The real-time is right for data teams to adopt a streaming-native perspective to the analytics architecture says Julia Brouillette, Senior Technologist at real-time analytics specialist Imply.
In 2022, we began to see data streaming finally getting the recognition it deserves. What was once thought of as a niche element of data engineering has now become the status quo. Every major cloud provider (Google Cloud Platform, Microsoft Azure and AWS) has launched their own streaming service and more than 80% of Fortune 100 companies have adopted Apache Kafka.
Leading this shift is the growing need for reliability, quick delivery and the ability to support a wide range of both external and internal applications at scale. This continues to be exemplified by the growing number of use cases that depend on subsecond updates, which ups the ante for real-time data processing and dissemination.
That said, there is no doubt that streaming technology will see continued growth in 2023.
As streaming moves toward ubiquity, there is another shift taking place, specifically in the way businesses use data. Events are being analyzed as they’re created to gather insights in real time. With the right tools, businesses can instantly compare what’s happening now to what has happened previously, make time-sensitive decisions in an instant and triage problems as they occur.
With the increase of data streams comes a new set of requirements and use cases for real-time analytics. To fully unlock the power of streaming in 2023, data teams will need to look beyond the traditional batch-orient stack and adopt a streaming-native perspective to the analytics architecture.
When you look at business operations, historically we have lived in a batch-dominant world of data. The ultimate goal of data infrastructure was to identify data at a fixed moment in time and store it for eventual use. But in the evolution from mainframes that used daily batch operations to today’s Internet-driven, always-on world, what was once ‘data at rest’ is replaced by fast-moving data in motion. With streaming, information flows freely between applications and data systems within and between organizations.

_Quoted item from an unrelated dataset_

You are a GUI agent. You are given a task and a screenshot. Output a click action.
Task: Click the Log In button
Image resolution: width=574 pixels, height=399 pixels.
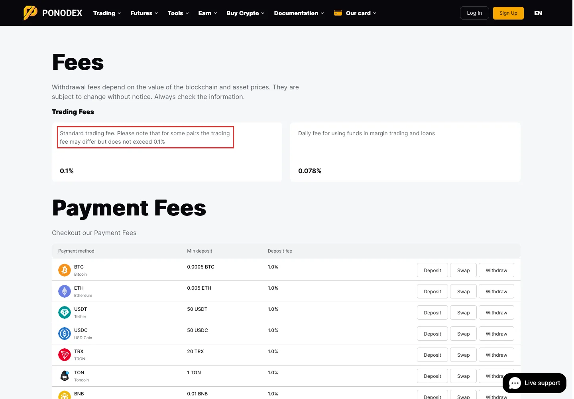474,13
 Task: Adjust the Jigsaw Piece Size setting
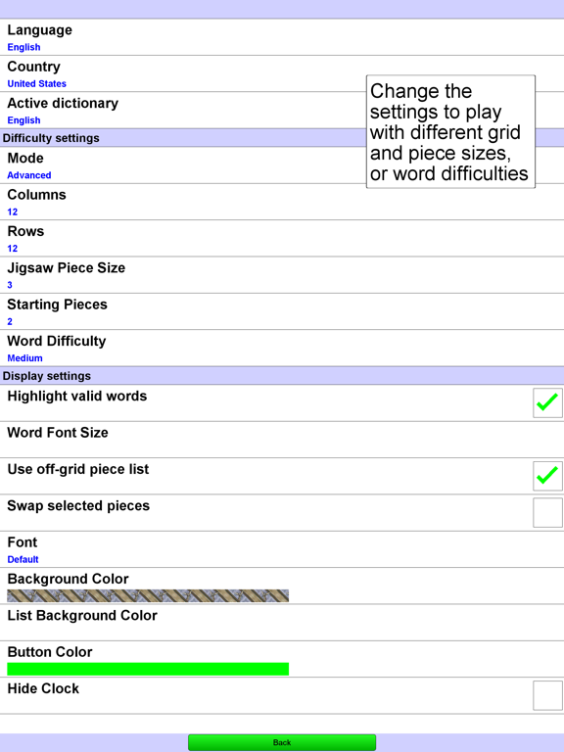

While ‘data at rest’ is still around and continues to support a number of reporting use cases, reality isn’t fixed. To meet the need for seamless and authentic data experiences, the systems we build must be designed for data in motion.
With the popularity of streaming technology on the rise, so is a new way of thinking regarding data. Streaming platforms became the central data hub for organizations, connecting every function and driving critical operations. Stream processors and event databases are evolving technologies that are purpose-built to support and handle data-in-motion systems.
As a real-time database, Apache Druid fits into the purpose-built category. It is designed to enable users to query events as they join the data stream at an immense scale, all while enabling subsecond queries on a mix of batch and stream data.
Many businesses are already using streaming processors like Amazon Kinesis and Kafka with Druid to make cutting-edge systems that make terabytes of streaming data accessible to people and applications in milliseconds. Reddit, Citrix and Expedia were some of the businesses highlighted at Current 2022, the annual streaming event organized by Confluent, for doing just that.
The ability to react to events as they are happening is the next step of data evolution, and for some, that next step is already here. Even so, we are only at the beginning of an upward curve where streaming and the technology built for it become the basis of everyone’s data architecture.
Now, when it comes to enabling scalable, subsecond analytics on streaming data, many developers and data innovators are wondering ‘what’s next?’
While at Current, we talked to hundreds of Kafka users who had that same question.
Even though streaming adaption is becoming more widespread, most companies still only have one or two use cases they’re using a streaming platform to solve. Many people at Current spoke about how Kafka was effectively setting their data in motion, but when it came time to analyze or use those streams in a user-facing application, their ‘data in motion’ became ‘data in waiting’ due to their analytics systems being designed for batch data rather than streaming data.
To remedy this, a new database was needed – enter Apache Druid.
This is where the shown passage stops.